I did kalk/vinegar in the ATO prior and it was a huge pain as the evaporation rate changes with the seasons, so I was constantly adjusting the amount of kalk - not ideal at all. Plus the corals seemed immediately happier after the switch, so I'm guessing the ph spikes from the kalk dosing were hard on the corals. Just a guess.
 
Last edited by a moderator:

jda123

Dolphin
M.A.S.C Club Member
#17
I have two Korallin Reactors 4000 and 10000. I have an aquatek CO2 regulator on one (stock) and a victor with a aquarium plants box on another. I use ARM or Reborn depending on what I can find in 55g bags - natural media only... hated the man-made stuff. 20lb CO2 tanks - I like a longer time in between refills. I use a Tee off of the return line, or sometimes a MaxiJet (or equivalent) - I have used Kangaroo Dosing pumps before a long time ago before (this is the masterflex before masterflex was masterflex). No CO2 controller, I tune them by hand using output alk as a guide, but I can pretty much look at bubbles and effluent now and get close. I do not trust PH monitors or pens in this range, but the ph in the chamber is about 6.6ish. I do not use a second chamber.
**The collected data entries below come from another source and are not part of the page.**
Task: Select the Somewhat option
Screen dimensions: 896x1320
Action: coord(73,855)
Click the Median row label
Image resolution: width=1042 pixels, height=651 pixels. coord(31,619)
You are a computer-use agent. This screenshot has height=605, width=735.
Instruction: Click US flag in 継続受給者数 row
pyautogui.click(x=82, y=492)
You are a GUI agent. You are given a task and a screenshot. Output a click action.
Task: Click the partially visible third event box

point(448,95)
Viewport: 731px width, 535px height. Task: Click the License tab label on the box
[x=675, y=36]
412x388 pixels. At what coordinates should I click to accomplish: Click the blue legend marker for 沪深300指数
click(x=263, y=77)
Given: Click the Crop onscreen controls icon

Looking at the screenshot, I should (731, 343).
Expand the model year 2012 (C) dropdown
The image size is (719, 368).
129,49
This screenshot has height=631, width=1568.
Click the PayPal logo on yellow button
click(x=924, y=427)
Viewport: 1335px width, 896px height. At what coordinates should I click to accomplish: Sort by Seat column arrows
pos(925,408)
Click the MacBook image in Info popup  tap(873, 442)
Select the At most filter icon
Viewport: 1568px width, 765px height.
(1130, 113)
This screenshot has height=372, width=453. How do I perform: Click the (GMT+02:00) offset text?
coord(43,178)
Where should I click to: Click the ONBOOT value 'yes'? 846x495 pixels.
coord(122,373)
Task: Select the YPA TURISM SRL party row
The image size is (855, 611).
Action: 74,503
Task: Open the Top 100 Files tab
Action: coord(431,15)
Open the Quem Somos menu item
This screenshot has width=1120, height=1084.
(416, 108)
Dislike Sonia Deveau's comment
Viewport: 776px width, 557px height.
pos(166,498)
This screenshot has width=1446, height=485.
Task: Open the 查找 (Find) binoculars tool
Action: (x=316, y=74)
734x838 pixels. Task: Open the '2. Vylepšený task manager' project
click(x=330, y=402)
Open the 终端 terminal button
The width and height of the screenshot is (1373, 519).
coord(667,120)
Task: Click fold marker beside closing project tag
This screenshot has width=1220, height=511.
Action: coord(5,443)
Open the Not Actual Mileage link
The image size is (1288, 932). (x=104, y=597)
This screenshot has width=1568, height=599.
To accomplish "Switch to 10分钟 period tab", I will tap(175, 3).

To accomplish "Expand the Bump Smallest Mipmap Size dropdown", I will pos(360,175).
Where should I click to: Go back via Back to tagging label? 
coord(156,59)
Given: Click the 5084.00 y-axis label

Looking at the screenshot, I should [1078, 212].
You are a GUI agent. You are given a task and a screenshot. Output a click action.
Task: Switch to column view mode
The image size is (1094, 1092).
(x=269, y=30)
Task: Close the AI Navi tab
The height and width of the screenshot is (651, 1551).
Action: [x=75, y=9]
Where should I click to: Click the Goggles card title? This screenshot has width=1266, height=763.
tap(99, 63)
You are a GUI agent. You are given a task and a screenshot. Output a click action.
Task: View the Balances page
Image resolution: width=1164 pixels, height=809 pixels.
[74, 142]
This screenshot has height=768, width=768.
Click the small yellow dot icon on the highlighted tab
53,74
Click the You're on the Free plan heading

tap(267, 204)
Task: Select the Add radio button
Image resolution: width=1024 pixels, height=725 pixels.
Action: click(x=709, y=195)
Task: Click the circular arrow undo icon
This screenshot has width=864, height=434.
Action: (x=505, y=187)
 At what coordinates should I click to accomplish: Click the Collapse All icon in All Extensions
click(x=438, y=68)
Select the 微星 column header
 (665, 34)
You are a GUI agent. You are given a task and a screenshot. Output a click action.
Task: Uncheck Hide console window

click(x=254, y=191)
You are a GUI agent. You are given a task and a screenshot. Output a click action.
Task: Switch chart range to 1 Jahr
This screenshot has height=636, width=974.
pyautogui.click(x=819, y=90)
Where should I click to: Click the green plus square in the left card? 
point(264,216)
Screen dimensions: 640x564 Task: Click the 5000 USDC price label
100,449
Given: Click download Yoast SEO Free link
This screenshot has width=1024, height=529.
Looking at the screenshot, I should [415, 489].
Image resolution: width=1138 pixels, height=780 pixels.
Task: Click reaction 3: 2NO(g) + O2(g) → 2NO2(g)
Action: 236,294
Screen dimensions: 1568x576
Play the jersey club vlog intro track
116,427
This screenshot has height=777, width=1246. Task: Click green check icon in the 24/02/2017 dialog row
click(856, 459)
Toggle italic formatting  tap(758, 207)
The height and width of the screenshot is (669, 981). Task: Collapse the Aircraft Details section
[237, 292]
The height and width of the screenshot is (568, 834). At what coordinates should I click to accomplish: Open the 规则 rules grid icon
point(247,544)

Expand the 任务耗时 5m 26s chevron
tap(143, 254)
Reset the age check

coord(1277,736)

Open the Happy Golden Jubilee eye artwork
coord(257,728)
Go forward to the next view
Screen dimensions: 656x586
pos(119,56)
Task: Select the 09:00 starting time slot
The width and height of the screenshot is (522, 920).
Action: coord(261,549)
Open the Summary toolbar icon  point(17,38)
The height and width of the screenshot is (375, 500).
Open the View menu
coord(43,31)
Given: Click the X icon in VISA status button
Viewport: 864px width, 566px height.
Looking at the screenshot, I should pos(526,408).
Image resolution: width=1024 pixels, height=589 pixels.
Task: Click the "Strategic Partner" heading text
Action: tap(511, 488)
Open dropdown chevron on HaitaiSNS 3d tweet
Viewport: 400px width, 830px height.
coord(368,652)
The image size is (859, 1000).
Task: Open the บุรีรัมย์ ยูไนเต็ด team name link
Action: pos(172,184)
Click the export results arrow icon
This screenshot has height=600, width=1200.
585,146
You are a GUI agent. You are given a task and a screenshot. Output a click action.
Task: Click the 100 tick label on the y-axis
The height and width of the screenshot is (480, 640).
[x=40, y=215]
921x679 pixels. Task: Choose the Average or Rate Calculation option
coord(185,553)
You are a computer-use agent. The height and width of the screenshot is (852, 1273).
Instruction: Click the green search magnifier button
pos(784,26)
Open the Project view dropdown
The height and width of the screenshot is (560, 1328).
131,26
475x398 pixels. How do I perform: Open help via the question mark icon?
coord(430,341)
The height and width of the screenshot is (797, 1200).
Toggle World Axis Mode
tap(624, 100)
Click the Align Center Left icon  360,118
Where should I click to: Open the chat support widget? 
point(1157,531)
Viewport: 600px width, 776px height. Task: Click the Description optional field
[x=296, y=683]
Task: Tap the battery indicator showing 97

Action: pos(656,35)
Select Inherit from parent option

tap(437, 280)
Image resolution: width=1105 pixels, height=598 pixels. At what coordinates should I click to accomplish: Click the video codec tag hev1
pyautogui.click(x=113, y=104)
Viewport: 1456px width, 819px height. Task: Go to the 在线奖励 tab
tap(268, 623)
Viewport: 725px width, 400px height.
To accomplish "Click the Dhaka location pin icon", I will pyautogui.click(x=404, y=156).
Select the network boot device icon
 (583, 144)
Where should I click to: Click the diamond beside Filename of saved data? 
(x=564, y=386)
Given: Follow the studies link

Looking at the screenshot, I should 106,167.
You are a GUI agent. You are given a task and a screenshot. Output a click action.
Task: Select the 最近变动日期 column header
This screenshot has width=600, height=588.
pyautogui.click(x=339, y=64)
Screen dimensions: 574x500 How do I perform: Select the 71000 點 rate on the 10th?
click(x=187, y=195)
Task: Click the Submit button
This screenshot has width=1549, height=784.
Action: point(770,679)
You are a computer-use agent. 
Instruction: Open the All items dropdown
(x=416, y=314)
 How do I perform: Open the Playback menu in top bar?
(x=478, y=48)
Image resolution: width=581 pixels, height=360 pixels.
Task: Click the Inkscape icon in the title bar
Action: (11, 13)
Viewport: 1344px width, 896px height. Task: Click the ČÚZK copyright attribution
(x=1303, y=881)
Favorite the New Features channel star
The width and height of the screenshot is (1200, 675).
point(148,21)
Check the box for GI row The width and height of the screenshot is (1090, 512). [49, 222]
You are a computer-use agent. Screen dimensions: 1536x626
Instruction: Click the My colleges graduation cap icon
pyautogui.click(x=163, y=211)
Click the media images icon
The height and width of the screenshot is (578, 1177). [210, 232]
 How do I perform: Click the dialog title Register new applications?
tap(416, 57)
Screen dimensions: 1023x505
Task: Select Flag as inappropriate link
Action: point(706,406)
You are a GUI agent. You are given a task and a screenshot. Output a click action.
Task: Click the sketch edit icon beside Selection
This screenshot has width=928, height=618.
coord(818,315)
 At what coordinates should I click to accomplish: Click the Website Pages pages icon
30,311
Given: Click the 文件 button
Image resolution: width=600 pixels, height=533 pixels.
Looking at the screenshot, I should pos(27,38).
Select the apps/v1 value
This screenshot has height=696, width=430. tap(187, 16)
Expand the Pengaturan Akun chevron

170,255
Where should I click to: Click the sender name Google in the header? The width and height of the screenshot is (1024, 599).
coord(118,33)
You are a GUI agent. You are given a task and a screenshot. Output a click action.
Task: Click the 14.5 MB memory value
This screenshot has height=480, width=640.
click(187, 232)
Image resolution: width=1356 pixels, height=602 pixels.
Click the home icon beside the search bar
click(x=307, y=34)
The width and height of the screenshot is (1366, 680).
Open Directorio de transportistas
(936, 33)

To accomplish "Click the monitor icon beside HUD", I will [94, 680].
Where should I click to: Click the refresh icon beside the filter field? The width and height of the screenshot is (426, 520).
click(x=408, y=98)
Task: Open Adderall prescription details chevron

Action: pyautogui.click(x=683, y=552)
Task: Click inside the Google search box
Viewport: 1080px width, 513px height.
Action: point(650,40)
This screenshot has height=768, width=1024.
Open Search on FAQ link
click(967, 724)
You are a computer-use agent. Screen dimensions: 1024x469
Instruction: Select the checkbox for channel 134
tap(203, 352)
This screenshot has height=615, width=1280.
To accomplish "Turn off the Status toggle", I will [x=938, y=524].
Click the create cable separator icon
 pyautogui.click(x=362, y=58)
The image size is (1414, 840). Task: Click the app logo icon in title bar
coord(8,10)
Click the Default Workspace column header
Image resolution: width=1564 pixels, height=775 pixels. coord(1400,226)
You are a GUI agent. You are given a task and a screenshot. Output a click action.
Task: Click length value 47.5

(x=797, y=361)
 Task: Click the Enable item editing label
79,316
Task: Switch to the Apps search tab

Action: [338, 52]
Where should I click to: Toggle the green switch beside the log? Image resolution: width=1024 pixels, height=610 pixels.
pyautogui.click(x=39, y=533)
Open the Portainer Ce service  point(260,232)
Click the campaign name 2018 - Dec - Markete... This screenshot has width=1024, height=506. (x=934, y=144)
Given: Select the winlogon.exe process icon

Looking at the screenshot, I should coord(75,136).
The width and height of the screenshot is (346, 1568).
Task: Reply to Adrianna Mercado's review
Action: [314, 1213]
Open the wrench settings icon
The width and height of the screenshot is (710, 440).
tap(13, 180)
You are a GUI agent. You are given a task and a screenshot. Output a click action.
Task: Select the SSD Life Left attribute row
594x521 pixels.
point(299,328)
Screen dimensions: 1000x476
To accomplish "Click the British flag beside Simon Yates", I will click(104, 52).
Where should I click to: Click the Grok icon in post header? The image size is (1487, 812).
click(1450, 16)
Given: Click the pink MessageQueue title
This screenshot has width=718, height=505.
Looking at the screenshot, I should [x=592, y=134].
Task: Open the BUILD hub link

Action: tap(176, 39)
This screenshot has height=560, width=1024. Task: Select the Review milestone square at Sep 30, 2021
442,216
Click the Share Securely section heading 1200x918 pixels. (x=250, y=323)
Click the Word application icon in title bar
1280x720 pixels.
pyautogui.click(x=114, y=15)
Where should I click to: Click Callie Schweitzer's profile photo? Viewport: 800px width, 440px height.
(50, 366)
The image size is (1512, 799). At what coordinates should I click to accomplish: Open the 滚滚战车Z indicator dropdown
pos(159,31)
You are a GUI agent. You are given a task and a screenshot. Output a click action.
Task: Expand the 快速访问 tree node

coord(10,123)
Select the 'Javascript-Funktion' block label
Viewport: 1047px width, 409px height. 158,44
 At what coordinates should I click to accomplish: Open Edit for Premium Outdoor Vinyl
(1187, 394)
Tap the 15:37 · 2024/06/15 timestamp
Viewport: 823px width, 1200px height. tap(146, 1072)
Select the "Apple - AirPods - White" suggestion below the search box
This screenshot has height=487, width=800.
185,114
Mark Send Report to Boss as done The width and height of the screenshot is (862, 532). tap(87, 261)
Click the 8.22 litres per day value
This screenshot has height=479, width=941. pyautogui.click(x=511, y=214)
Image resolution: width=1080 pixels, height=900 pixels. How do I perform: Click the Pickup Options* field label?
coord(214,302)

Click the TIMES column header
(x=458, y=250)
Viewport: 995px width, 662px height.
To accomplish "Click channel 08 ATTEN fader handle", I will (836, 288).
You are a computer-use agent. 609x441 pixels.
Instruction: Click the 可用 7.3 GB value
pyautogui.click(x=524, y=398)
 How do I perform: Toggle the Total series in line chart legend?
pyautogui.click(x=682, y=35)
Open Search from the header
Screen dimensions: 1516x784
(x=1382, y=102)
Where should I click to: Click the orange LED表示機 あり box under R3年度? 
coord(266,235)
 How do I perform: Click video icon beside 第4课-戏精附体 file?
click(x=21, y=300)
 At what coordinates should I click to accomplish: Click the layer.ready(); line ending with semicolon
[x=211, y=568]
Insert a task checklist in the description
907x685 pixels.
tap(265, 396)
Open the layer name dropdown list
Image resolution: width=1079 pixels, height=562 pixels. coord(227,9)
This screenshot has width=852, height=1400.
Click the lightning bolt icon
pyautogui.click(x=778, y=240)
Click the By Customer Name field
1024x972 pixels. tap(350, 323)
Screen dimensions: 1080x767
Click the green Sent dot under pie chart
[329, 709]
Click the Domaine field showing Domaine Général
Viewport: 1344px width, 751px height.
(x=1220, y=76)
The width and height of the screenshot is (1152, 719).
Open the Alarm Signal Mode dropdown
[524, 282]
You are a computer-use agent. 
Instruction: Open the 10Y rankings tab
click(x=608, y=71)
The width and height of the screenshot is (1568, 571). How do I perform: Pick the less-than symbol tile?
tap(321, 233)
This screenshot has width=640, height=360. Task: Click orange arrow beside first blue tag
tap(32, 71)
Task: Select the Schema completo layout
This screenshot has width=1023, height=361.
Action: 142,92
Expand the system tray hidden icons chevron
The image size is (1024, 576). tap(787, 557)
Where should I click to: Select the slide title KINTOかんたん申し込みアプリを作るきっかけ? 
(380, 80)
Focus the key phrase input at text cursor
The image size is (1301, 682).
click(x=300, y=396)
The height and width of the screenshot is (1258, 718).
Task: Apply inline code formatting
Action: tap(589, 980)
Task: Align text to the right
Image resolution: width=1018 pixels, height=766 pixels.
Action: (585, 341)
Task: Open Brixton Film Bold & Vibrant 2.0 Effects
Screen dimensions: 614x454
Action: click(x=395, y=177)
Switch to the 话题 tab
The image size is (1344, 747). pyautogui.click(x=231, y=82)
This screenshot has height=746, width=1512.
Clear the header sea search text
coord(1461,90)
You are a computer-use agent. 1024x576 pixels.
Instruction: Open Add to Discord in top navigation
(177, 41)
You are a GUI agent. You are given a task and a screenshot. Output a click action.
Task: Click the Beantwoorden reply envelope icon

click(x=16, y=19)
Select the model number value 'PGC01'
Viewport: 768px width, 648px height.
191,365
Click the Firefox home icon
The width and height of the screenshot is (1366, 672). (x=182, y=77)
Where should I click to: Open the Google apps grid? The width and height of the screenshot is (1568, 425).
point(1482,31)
I have not had a clog in the effluent metering valve since Carib Sea started making larger sized media - the small stuff would get pretty small when it melted.

I got nearly everything used and probably have $250 into the one with the cheaper regulator and $350-400 into the one with the Victor and AqPlants regulator. Good, quality CaRx do not need maintenance nor do they often break, so buying used can be really good.